The Biden administration has telegraphed its plans to reverse four years of deregulatory and anti-science policymaking at EPA. And before yesterday’s swearing-in at the U.S. Capitol, the Biden team circulated a hit list of agency actions slated for “review,” including at EPA.

These include the Trump EPA’s eleventh-hour effort to make future greenhouse gas regulations contingent on a sector contributing at least 3% of overall U.S. emissions (Climatewire, Jan. 13).

EPA promulgated the rule last week in lieu of a long-awaited revision to an Obama-era rule for new coal-fired power plants. And it doesn’t take effect until March—a fact that makes it vulnerable to the Biden administration’s freeze order for last-minute Trump administration rulemakings.

Also up for review is the 2019 rule repealing and replacing Obama’s flagship Clean Power Plan for existing power plants.

The Biden EPA long has been expected to scrap the Trump-era rule and replace it with an update that can help achieve the new president’s goal of making the U.S. power grid carbon neutral by 2035.

But Tuesday’s decision by a federal court to throw out the Trump rule greases the skids by allowing EPA to return to the drawing board to decide how power plants should be regulated.

Provided the Supreme Court doesn’t decide to take up the case—which legal experts say is unlikely—Biden’s EPA can now focus on constructing a replacement. And this week’s decision provides EPA with certainty that the U.S. Court of Appeals for the District of Columbia Circuit, at least, rejects the argument that EPA can’t use the Clean Air Act to compel fuel switching from coal to less-emitting fuel sources, like renewable energy (Climatewire, Jan. 20).

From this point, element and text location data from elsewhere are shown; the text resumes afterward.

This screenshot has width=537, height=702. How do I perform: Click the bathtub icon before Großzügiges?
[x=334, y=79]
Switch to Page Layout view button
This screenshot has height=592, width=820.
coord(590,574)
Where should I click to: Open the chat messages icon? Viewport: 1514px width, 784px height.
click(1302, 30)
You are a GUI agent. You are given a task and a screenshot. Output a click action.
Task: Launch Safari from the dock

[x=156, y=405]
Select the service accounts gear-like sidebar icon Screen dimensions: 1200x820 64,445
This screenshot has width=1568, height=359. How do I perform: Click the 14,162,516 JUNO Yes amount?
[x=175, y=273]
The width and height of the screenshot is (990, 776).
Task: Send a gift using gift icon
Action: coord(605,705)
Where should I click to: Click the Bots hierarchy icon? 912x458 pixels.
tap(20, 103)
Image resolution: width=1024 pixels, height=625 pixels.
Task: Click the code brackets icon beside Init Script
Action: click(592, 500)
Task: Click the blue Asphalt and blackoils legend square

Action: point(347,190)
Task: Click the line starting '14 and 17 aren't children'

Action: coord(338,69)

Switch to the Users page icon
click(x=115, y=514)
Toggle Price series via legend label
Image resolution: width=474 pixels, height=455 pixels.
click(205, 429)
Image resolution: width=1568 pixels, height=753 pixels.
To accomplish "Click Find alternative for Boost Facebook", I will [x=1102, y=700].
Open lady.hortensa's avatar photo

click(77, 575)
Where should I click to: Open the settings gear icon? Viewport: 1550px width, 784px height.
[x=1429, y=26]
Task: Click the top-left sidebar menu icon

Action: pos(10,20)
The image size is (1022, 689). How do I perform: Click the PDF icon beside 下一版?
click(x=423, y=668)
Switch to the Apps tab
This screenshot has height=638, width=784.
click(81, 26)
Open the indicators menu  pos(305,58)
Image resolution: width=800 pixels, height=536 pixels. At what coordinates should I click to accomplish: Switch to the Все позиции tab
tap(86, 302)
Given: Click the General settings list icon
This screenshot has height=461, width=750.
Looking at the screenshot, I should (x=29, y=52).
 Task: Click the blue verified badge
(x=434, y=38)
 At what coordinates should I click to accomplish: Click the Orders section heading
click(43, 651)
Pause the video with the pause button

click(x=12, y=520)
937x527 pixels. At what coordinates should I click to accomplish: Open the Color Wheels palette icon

A conservative Supreme Court has yet to weigh in on that issue, said Richard Revesz, director of the Institute for Policy Integrity at the New York University Law School.

He noted that a Biden EPA would have to bear that in mind when constructing a new rule.

“The rule that the Biden administration will write will be written against the backdrop of some prediction of not just what the D.C. Circuit would do, of which we now have a fairly good sense, but also what the Supreme Court could do, which we don’t know,” he said.

Also on the agenda were a pair of EPA regulations finalized last year that would limit the way oil and gas leakage is regulated. The rules apply to new facilities only but are designed to make it harder for a subsequent administration to regulate older, leaky infrastructure for methane—a powerful greenhouse gas many times more damaging to the climate than carbon in the short term.

The list also included EPA’s recently finalized greenhouse gas rule for airplanes, as well as the Transportation Department’s revision of fuel economy rules for vehicles. EPA under Biden is likely to reinstate joint standards for fuel economy and greenhouse gas tailpipe emissions.

Social cost of carbon

The Biden administration also announced plans yesterday to reestablish the Obama-era interagency process that developed and maintained the social cost of carbon and methane.

Those metrics assign monetized value to each ton of CO2 emitted into the Earth’s atmosphere and are used in cost-benefit analyses for regulations and other government actions.

The Biden memo announced the upcoming release of “an interim social cost of greenhouse gas schedule to ensure that agencies account for the full costs of greenhouse gas emissions, including climate risk, environmental justice and intergenerational equity.”

Environmental justice, which considers the disproportionate impacts to low-income communities and people of color from climate change or environmental degradation, was not part of the Obama process.

Michael Greenstone, an environmental economist who co-led that process, released a paper last week with Tamma Carleton of the University of California, Santa Barbara, proposing updates to the Obama administration’s formula, including ways to incorporate environmental justice (Climatewire, Jan. 14).